公式ドキュメントのコードを拝借するとこんな感じ

check "health_check" {
  data "http" "terraform_io" {
    url = "https://www.terraform.io"
  }

  assert {
    condition = data.http.terraform_io.status_code == 200
    error_message = "${data.http.terraform_io.url} returned an unhealthy status code"
  }
}

https://www.terraform.ioのレスポンスコードを取得してヘルスチェックしてるみたいですね。

例えば、IaCでデプロイする前後でステータスを取得して健全性を確認する、みたいな時にいいかもしれません。

import{}

developer.hashicorp.com

元々あったimportコマンドとは別物で、importブロックを記述していくようです。importブロックにはtoとidがあり、toはどのリソースブロックに出力するかというもの、idはインポートしたいリソースのID（IAMユーザーならユーザー名、VPCならvpc_idなど）になります。importブロックを記述した上でterraform plan -generate-config-out=path/to/generated_resources.tfなどとするとgenerated_resources.tfにコードが出力されます。
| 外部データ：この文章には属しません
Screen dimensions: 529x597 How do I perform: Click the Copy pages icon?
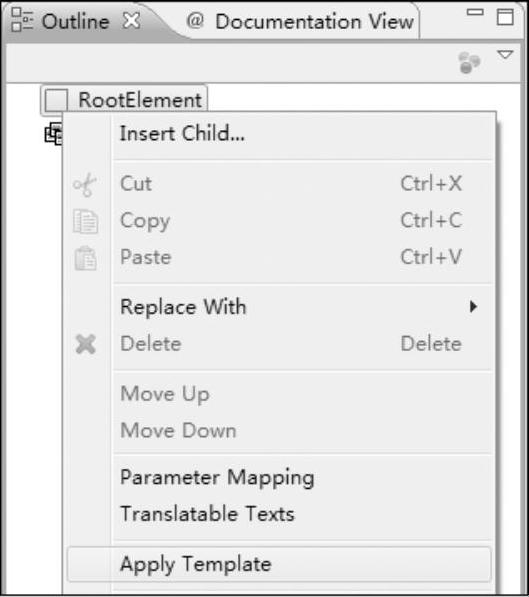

このファイル名はなんでもいいですが、同じファイルがあるとジェネレートできませんでした。

import {
  to = aws_instance.example
  id = "i-abcd1234"
}

resource "aws_instance" "example" {
  name = "hashi"
  # (other resource arguments...)
}

countやfor_eachにも対応しているようです。

Import - Configuration Language | Terraform | HashiCorp Developer

ある程度のコードが出力されたら後は plan & error で少しずつ不要なコードを削除していくとよさそうです。 importコマンドとは違ってtfstateは出力されないので、必要に応じてterraform refreshなんかで既存環境のtfstateをジェネレートしておくと、非IaC環境をIaCに移行していけるかもしれません。